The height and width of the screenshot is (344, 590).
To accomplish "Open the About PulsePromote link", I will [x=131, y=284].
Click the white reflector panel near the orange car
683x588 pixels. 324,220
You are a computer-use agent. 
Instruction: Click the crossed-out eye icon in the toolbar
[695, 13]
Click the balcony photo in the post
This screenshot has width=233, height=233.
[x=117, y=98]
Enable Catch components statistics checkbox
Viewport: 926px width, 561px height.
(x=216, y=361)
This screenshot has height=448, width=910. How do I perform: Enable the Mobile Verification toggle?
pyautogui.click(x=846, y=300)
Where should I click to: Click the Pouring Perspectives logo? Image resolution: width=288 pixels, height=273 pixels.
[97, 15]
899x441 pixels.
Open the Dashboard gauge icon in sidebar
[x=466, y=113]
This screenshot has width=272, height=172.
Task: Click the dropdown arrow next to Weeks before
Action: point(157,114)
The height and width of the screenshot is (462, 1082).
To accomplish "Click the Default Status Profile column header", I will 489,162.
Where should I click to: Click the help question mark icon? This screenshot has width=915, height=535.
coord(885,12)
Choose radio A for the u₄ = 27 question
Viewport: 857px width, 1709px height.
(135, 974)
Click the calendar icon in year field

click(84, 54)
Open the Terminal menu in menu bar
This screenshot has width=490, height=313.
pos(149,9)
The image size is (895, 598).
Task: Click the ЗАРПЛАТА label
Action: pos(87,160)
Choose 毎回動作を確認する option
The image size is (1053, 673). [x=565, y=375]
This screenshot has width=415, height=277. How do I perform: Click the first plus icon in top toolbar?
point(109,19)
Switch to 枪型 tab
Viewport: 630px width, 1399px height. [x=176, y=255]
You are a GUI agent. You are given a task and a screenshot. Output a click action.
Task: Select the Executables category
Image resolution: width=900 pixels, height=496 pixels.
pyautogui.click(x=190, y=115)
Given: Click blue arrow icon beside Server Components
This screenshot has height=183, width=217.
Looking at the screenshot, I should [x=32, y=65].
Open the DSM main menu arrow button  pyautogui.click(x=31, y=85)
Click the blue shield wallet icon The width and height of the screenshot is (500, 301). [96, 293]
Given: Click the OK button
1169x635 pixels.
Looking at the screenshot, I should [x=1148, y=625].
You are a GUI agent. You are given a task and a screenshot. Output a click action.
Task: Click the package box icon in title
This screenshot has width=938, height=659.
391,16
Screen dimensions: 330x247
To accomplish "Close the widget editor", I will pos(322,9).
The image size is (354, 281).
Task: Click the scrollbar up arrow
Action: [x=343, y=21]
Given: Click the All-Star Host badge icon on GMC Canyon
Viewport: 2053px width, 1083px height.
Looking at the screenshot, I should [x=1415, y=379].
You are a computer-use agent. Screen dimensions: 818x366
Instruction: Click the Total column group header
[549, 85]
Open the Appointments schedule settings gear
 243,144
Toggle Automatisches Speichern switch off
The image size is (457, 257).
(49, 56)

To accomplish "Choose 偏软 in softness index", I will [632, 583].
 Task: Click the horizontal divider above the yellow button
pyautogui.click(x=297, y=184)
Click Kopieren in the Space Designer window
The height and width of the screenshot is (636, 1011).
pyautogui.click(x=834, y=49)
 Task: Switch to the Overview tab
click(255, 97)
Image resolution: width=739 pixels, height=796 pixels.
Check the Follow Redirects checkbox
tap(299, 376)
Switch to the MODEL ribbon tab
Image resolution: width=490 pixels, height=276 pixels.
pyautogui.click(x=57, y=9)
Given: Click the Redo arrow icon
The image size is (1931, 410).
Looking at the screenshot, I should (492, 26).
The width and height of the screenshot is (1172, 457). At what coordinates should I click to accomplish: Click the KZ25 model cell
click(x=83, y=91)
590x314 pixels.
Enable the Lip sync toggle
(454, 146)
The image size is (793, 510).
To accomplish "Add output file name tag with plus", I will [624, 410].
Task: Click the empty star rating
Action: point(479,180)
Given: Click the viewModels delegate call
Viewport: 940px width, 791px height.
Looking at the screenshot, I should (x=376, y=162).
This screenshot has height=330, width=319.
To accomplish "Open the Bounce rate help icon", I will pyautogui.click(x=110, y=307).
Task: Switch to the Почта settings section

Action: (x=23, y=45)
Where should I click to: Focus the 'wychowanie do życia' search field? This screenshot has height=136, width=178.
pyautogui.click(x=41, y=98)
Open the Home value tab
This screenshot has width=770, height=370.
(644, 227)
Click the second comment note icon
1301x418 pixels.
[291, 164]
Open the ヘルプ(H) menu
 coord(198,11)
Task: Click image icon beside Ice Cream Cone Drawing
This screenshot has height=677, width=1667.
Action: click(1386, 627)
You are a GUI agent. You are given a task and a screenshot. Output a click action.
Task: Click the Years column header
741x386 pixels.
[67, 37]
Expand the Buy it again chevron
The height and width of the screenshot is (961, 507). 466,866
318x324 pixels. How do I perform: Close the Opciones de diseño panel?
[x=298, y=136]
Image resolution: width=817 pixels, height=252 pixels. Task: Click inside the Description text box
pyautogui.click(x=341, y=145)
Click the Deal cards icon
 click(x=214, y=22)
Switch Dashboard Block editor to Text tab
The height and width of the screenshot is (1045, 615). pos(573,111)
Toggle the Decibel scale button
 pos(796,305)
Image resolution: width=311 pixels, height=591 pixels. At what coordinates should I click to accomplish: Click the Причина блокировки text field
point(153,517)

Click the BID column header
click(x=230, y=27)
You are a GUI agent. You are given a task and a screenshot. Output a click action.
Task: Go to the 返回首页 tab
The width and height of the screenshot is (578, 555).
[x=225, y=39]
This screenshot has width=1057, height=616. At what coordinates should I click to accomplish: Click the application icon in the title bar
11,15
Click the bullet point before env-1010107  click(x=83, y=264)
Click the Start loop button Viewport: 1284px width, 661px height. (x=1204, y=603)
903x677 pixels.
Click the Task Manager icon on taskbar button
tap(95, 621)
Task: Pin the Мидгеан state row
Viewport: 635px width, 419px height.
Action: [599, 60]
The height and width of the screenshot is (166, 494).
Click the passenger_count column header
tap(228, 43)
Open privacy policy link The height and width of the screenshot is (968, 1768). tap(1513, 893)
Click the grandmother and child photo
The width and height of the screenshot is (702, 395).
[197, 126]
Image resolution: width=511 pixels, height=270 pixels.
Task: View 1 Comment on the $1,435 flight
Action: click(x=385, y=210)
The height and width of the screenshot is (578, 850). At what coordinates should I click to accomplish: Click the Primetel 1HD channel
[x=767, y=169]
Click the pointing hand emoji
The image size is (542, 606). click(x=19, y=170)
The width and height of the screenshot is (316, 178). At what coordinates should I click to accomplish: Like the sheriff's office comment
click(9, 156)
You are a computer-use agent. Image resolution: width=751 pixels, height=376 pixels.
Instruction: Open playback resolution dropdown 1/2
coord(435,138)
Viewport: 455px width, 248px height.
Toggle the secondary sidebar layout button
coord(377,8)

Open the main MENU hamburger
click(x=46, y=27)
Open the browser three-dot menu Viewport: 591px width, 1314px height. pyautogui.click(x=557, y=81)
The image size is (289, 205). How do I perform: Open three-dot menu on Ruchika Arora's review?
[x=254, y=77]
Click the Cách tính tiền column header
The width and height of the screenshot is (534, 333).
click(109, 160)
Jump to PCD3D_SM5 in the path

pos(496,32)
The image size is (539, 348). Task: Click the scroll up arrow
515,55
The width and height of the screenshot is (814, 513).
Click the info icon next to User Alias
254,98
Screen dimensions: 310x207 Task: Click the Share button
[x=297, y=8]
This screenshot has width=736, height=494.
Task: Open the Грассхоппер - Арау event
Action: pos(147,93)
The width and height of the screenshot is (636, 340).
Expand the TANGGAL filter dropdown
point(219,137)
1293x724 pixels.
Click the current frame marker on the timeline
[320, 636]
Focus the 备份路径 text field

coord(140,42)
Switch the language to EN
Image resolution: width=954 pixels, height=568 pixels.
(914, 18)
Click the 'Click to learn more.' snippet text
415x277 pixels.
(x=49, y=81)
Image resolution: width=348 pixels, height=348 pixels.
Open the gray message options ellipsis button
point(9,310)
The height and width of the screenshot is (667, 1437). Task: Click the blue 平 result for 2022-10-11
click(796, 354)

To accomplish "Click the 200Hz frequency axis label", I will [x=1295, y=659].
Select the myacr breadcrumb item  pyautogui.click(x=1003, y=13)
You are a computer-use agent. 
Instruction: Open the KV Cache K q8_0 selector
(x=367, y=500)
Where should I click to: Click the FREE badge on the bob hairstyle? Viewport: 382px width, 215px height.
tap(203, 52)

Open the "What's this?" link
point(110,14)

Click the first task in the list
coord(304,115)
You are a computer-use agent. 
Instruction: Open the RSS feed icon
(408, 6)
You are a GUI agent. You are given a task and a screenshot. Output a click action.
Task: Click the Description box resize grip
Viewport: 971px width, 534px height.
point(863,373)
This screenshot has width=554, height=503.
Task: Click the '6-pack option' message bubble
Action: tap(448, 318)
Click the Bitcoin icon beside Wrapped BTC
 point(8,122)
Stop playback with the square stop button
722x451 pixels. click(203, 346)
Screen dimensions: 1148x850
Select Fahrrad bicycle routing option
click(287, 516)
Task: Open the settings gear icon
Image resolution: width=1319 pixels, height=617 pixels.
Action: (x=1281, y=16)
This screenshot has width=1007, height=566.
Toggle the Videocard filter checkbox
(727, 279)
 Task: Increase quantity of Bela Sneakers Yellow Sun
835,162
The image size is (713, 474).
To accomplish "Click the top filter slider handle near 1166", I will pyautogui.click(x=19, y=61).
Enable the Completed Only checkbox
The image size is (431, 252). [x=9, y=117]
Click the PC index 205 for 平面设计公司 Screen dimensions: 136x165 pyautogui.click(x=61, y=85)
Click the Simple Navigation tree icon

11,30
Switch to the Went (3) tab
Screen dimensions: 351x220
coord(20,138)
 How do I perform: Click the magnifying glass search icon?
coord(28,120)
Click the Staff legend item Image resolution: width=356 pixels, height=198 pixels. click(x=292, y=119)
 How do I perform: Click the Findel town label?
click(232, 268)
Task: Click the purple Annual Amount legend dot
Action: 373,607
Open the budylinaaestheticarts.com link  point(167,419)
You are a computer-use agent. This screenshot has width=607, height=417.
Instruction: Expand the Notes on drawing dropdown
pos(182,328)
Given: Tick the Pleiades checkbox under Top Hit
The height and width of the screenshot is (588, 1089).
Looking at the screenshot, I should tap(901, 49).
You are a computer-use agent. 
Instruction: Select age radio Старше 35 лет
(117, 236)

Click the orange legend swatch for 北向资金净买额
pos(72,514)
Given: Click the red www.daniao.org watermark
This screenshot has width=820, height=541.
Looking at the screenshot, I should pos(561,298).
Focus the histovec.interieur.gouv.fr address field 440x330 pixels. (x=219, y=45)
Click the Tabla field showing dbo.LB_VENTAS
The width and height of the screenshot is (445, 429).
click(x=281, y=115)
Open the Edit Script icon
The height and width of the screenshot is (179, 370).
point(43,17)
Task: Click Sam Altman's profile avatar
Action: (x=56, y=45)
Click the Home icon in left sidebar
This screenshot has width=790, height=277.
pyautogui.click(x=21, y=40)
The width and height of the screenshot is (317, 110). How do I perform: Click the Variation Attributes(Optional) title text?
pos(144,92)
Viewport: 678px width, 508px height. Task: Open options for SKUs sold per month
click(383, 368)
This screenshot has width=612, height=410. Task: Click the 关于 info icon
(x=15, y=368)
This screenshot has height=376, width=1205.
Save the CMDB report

| TASK PROMPT |
Everything above from the line with "Viewport: 857px width, 1709px height." to the line with "Given: Click blue", both included, must be repeated exactly, and nothing outside that range.

| EXPECTED OUTPUT |
Viewport: 857px width, 1709px height.
(135, 974)
Click the calendar icon in year field

click(84, 54)
Open the Terminal menu in menu bar
This screenshot has width=490, height=313.
pos(149,9)
The image size is (895, 598).
Task: Click the ЗАРПЛАТА label
Action: pos(87,160)
Choose 毎回動作を確認する option
The image size is (1053, 673). [x=565, y=375]
This screenshot has width=415, height=277. How do I perform: Click the first plus icon in top toolbar?
point(109,19)
Switch to 枪型 tab
Viewport: 630px width, 1399px height. [x=176, y=255]
You are a GUI agent. You are given a task and a screenshot. Output a click action.
Task: Select the Executables category
Image resolution: width=900 pixels, height=496 pixels.
pyautogui.click(x=190, y=115)
Given: Click blue arrow icon beside Server Components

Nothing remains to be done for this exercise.